▶ **THE TASK**
From the data below, set down exactly the lines between the one holding "Screen dimensions: 800x537" and the one holding "Image resolution: width=1200", inclusive, and no others.

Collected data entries
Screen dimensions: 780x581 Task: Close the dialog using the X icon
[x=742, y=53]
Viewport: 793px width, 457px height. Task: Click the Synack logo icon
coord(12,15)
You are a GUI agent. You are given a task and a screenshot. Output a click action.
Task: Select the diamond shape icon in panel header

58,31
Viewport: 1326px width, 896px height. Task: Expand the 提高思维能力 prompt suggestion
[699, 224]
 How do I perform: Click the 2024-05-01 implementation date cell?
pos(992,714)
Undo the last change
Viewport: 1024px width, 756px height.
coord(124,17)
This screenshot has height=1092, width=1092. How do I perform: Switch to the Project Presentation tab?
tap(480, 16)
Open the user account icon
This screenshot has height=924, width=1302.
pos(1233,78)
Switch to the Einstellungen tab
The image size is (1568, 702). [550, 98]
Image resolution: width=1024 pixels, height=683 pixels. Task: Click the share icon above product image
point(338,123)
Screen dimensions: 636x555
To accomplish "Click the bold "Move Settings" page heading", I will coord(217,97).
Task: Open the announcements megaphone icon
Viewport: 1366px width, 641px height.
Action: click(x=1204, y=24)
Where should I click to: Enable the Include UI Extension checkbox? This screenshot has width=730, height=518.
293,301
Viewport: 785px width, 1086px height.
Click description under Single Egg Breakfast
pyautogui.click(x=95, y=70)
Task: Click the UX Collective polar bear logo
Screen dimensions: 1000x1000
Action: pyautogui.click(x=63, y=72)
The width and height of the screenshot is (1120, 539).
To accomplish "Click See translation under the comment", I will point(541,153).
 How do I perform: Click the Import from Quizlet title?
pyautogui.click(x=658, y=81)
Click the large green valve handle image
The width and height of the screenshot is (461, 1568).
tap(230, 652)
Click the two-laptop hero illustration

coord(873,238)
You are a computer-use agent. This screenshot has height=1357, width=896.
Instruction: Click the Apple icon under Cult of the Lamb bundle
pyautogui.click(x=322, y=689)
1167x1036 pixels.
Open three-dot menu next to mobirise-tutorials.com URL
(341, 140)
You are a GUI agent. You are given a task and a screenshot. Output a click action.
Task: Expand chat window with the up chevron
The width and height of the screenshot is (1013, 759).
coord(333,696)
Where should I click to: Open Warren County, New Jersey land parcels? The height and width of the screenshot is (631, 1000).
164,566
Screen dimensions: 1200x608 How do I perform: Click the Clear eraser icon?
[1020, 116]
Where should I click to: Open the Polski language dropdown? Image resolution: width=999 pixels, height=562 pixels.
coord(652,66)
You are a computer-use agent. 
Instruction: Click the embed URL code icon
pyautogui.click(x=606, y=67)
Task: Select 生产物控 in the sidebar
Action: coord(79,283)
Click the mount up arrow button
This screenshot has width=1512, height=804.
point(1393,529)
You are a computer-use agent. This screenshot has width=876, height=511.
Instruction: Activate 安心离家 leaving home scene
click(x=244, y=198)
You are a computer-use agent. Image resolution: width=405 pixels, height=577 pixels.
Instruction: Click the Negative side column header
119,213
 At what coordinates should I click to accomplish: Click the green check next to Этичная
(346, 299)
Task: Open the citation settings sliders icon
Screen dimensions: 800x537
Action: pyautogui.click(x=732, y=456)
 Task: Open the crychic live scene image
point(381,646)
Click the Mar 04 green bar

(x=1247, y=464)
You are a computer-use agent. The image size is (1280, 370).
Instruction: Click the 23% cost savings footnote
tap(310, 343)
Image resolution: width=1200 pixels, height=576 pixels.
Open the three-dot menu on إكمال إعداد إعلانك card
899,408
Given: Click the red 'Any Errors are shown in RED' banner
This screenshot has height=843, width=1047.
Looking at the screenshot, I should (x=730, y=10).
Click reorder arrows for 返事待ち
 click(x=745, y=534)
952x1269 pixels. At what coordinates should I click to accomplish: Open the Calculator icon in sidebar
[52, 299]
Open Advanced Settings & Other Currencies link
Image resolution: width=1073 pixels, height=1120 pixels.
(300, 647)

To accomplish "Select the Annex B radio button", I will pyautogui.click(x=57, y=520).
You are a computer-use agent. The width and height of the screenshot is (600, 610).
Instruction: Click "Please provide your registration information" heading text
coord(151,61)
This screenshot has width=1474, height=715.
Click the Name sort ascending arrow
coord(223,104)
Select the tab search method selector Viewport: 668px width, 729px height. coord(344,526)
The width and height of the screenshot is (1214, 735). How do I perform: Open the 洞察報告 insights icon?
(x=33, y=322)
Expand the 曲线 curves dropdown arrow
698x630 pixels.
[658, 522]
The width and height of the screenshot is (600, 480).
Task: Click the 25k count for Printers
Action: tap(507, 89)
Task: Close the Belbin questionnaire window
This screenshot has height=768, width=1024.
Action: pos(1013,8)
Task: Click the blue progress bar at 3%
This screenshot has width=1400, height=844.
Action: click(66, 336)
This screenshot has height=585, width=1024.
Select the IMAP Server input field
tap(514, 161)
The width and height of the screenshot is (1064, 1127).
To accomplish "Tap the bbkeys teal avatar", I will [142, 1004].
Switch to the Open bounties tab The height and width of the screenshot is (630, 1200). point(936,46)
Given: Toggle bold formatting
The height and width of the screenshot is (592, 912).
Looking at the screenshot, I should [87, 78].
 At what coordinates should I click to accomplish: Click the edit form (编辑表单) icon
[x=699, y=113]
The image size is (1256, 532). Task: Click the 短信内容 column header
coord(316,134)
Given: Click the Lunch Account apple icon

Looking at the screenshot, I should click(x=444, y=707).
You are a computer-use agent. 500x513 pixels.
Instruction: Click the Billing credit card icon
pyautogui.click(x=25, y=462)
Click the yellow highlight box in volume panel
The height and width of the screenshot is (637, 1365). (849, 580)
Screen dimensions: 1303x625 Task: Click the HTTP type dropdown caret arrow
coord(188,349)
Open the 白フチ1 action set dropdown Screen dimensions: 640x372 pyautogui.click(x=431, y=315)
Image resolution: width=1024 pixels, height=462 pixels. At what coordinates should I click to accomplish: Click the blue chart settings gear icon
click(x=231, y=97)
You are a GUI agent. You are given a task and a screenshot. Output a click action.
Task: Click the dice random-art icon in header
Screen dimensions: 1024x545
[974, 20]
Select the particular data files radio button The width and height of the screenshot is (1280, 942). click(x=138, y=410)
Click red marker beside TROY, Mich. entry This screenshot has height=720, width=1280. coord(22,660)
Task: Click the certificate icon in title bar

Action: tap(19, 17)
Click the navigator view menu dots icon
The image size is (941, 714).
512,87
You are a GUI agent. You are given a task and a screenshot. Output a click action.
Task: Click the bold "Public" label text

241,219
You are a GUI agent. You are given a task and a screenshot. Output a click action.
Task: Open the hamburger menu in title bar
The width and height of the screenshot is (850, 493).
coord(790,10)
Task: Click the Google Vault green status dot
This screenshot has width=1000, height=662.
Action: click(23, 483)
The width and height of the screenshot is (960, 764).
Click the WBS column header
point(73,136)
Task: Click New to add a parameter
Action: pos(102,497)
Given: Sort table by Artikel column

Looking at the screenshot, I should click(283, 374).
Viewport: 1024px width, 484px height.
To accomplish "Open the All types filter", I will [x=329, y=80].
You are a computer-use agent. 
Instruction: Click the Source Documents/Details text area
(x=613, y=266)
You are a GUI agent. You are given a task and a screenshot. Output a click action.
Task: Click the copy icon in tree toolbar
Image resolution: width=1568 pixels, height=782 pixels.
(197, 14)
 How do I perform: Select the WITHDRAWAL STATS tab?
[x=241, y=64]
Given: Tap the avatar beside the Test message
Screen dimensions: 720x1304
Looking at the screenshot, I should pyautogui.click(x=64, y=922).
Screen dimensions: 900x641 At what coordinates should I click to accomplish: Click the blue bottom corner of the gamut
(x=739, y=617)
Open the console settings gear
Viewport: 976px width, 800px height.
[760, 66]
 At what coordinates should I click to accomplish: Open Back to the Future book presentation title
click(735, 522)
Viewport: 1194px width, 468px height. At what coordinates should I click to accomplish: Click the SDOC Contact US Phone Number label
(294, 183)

▶ **SOLVED PROBLEM**
Screen dimensions: 800x537
Action: pyautogui.click(x=732, y=456)
 Task: Open the crychic live scene image
point(381,646)
Click the Mar 04 green bar

(x=1247, y=464)
You are a computer-use agent. The image size is (1280, 370).
Instruction: Click the 23% cost savings footnote
tap(310, 343)
Image resolution: width=1200 pixels, height=576 pixels.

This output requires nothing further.